Comedy is Dead, the excellent comedy and music revue which brightens up Hollywood Forever Cemetery's hallowed Masonic hall from time to time, was back in full force on Thursday night, and Duncan Trussell – one of the comics performing as well as one of the organizers of the show – had some questions about the mysteries of freemasonry.

“Number one, why did you build it in a graveyard? That seems a little odd. Why then, like, why did they abandon it, too? But I mean really… what's that?!” he laughs, pointing at the upside-down, rainbow-paneled pentagram hanging in the middle of the room.

Minor wears and tears aside, the hall is still a remarkable space for a comedy show (it was designed for public speaking, after all), as well as the occasional musical interlude, which this time was provided by the one and only Lou Barlow.

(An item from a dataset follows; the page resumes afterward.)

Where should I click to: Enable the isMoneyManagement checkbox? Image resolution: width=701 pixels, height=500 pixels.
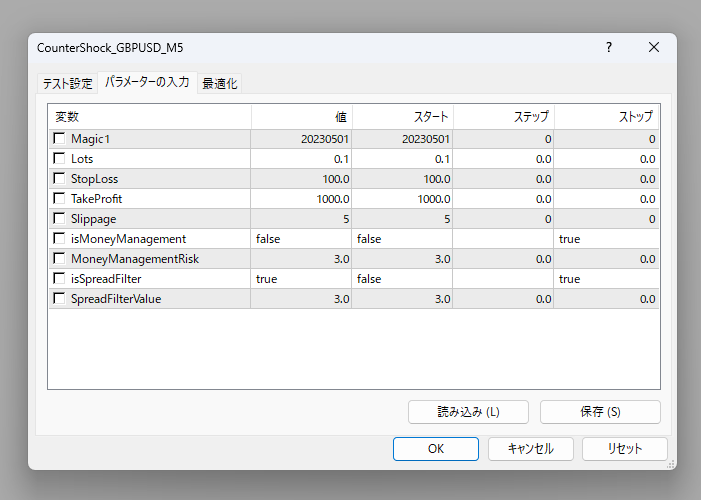coord(60,239)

Prepping a new project, he's been someone the Comedy is Dead team wanted on their bill for a while.

“I'm playing SXSW (soon),” he said, “and Duncan has been emailing me for ages asking me if I'd play one of these. Then he e-mailed me like the day before I started rehearsing with my partner, Amad, and I thought, 'Oh, that timing would actually work out.' [Then they] showed me the room and I thought, 'Wow, yeah… I'd love to play there. That's awesome'.”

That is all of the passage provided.